I have tried to maximise performance on this site, which mainly comes in the form of minimising the number and size of files loaded. Additionally, I have tried to reduce the JavaScript immensely, especially considered to the original version of this site (which used massive amounts of JavaScript upon every page load).

There are two pieces of code which are regularly used on this site. The first is the Copy to Clipboard button in the top right of code blocks: this is added inline in the HTML template.

# Hover over me to see the copy button appear!

Secondly, there is the script which saves that you have read a particular page before. This is used in the site map to display your exploration progress. This is also added inline in the template.

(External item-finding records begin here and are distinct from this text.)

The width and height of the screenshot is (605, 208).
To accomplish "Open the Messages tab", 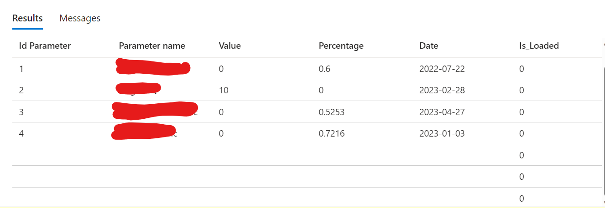I will coord(80,18).
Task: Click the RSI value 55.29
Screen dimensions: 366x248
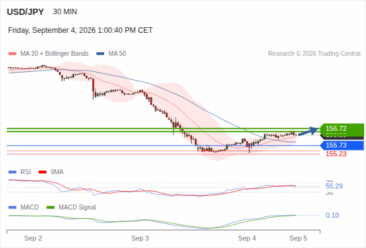Action: coord(334,186)

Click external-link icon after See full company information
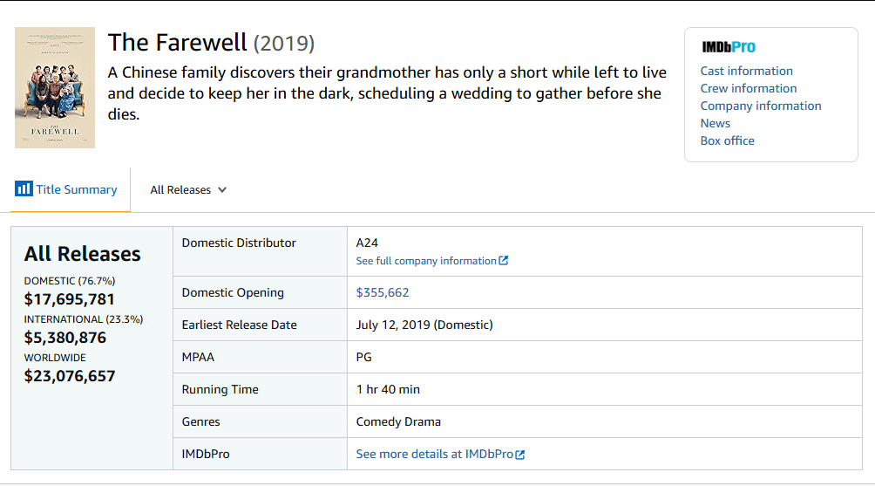click(x=504, y=261)
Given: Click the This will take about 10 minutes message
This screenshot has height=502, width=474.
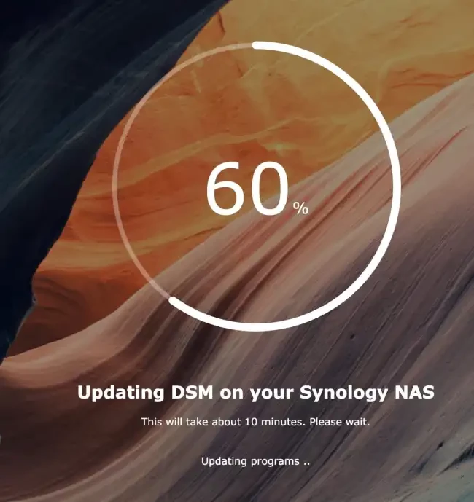Looking at the screenshot, I should click(x=255, y=422).
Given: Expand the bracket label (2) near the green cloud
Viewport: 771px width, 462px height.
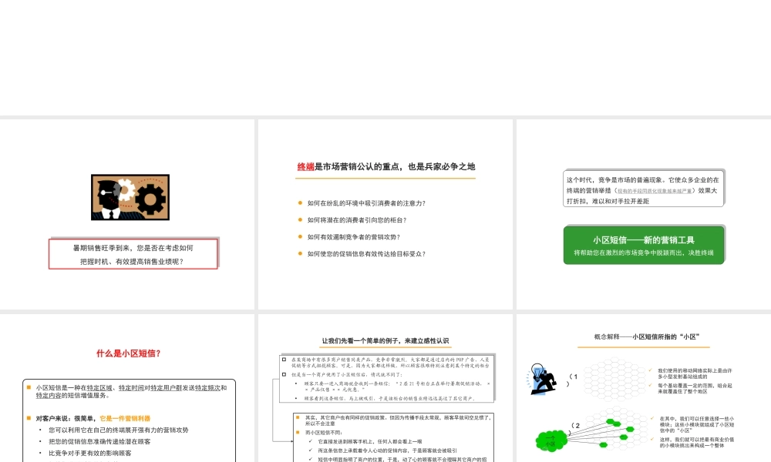Looking at the screenshot, I should [576, 427].
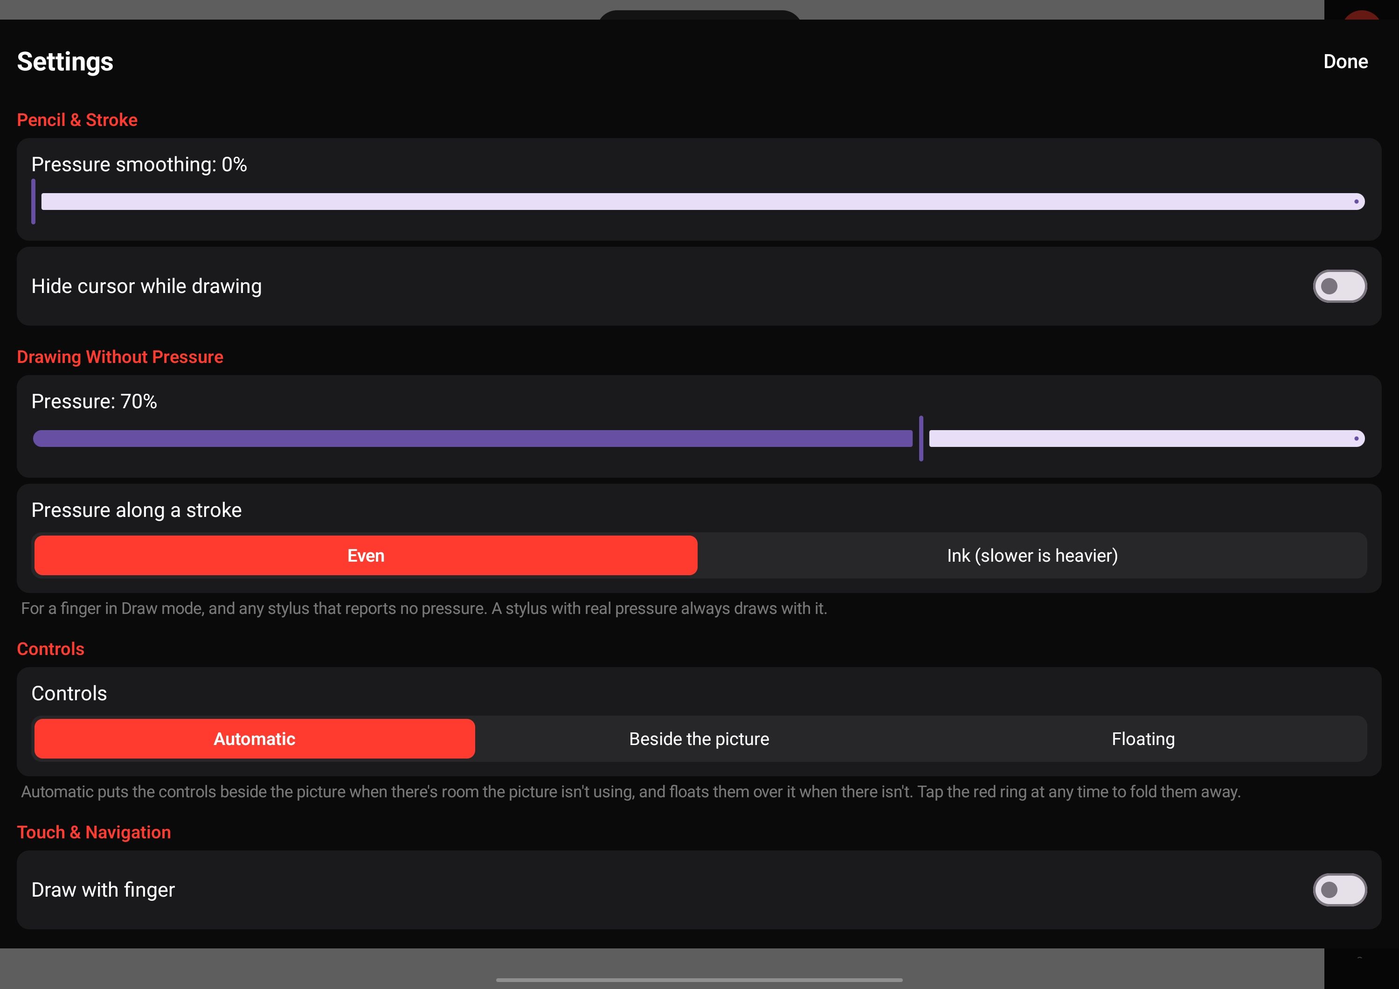The image size is (1399, 989).
Task: Click the unfilled part of Pressure slider
Action: pyautogui.click(x=1147, y=438)
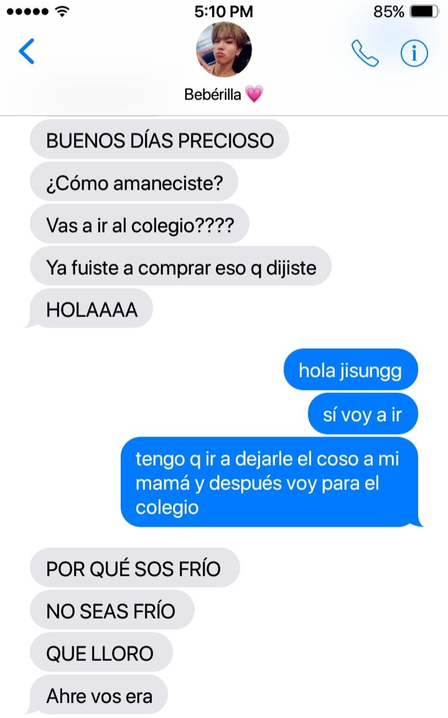Tap the blue back arrow

pos(27,51)
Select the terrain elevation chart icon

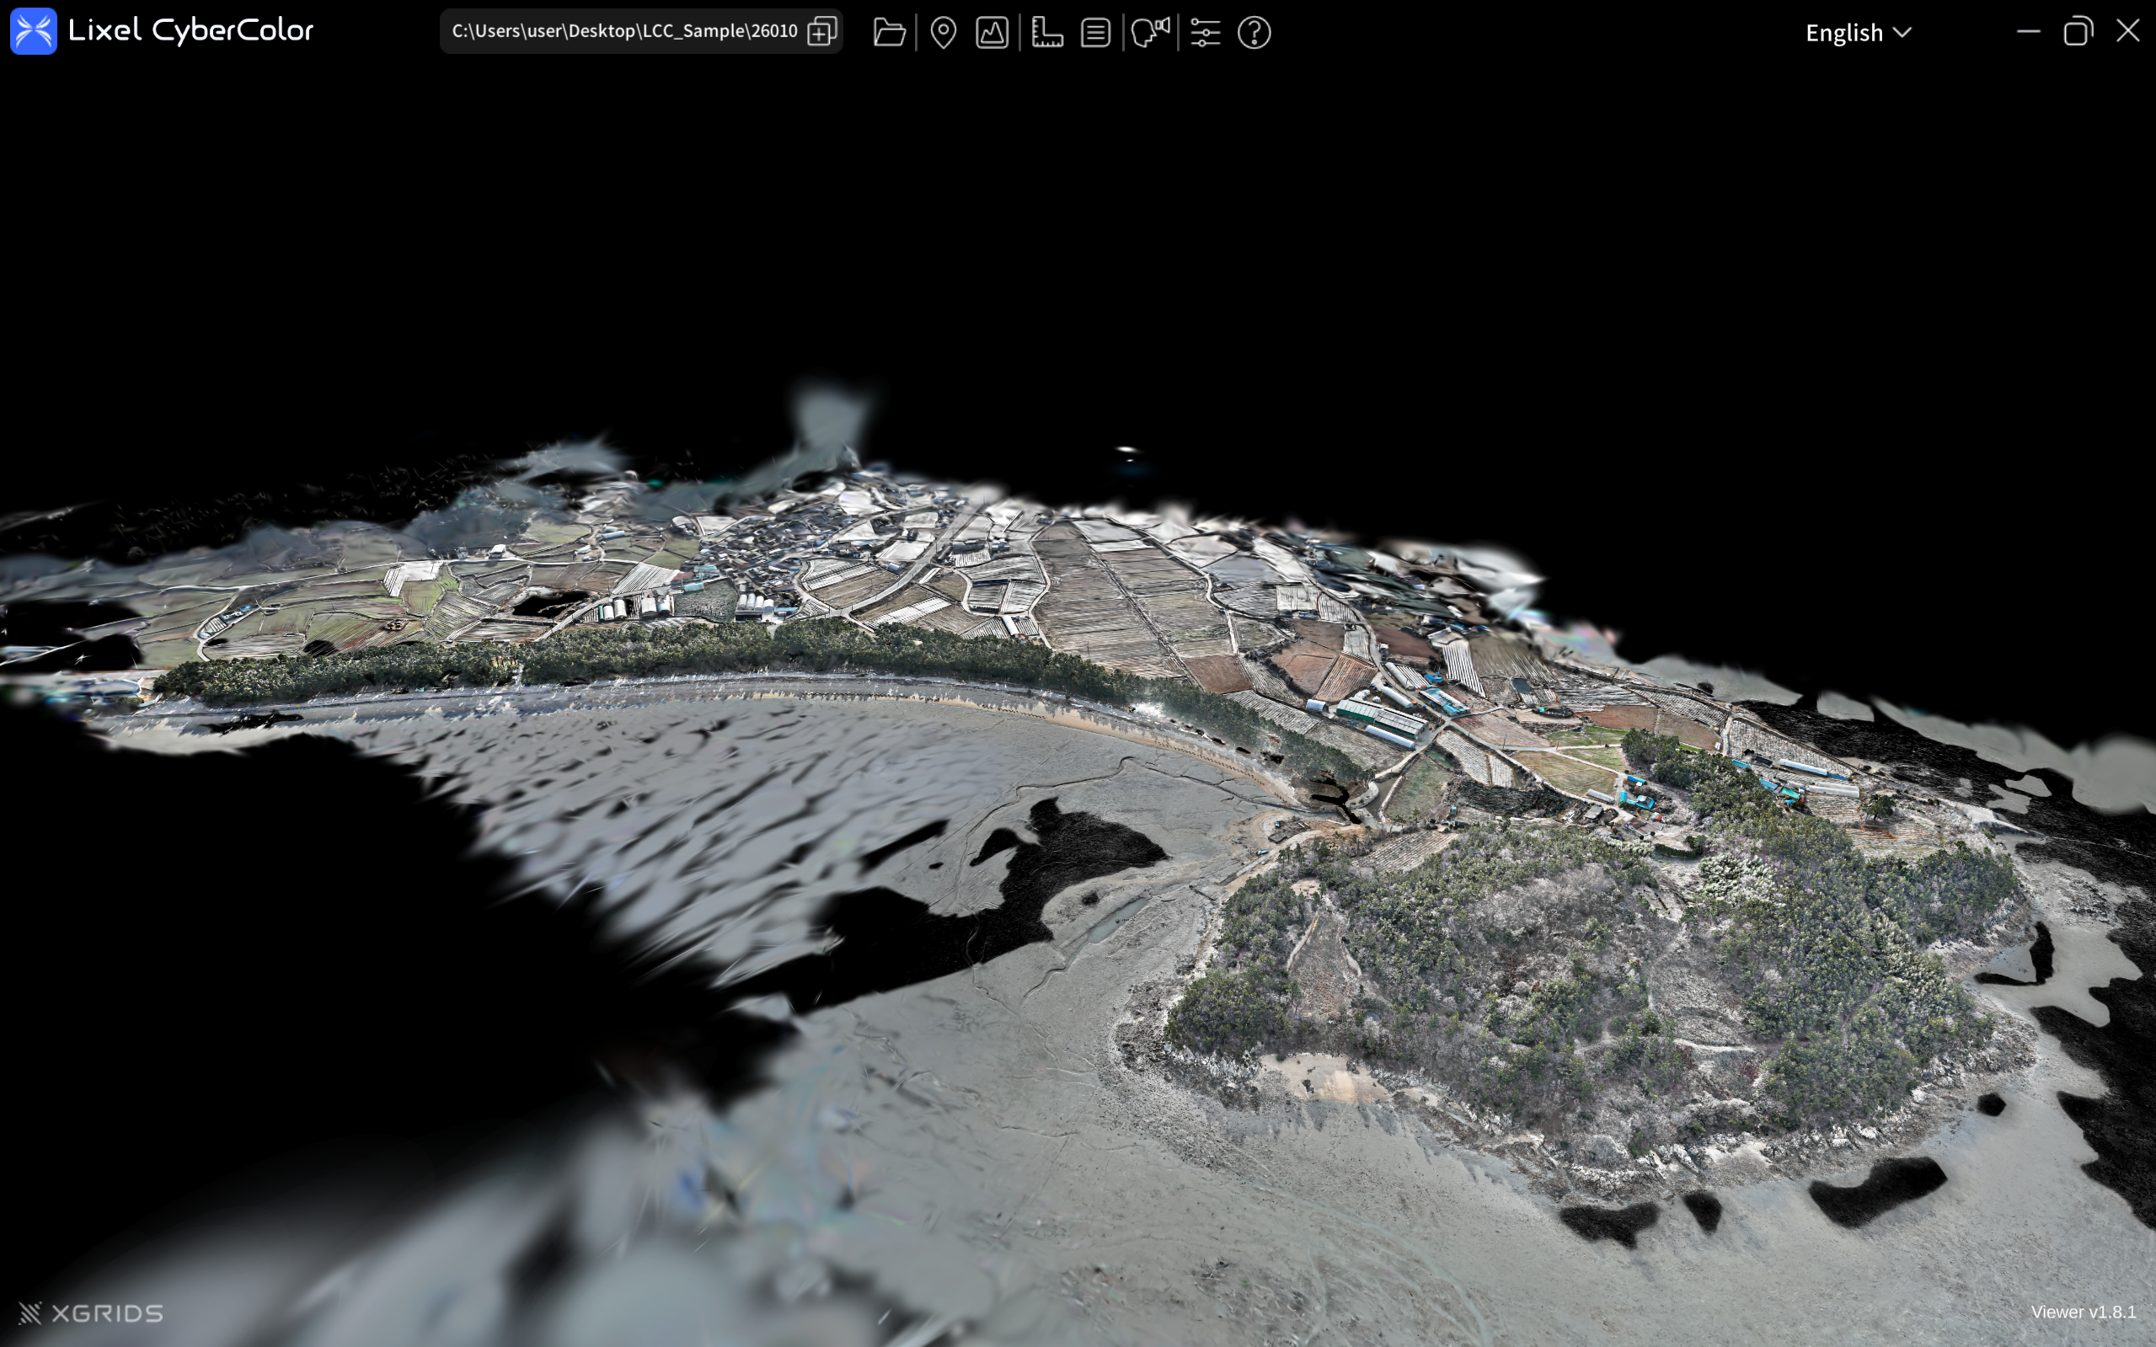pyautogui.click(x=992, y=33)
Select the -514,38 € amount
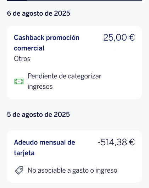 pos(116,142)
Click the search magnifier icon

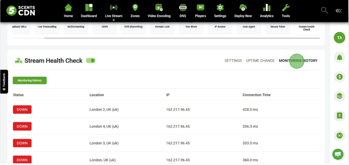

When a page is loaded, only the HTML, CSS, and icon sheet are loaded. The CSS triggers only the correct subset of fonts to be requested. Font and icon caching are usually extremely efficient on modern browsers, which means only two significant files are loaded. To minimise file sizes, I use AVIF files to store images, which are surprisingly well-compressed (typically a 90% space saving over PNG).

Other

This site is still a work in progress, and there are many things which I want to edit. I’ll update this page as I make more changes and improvements!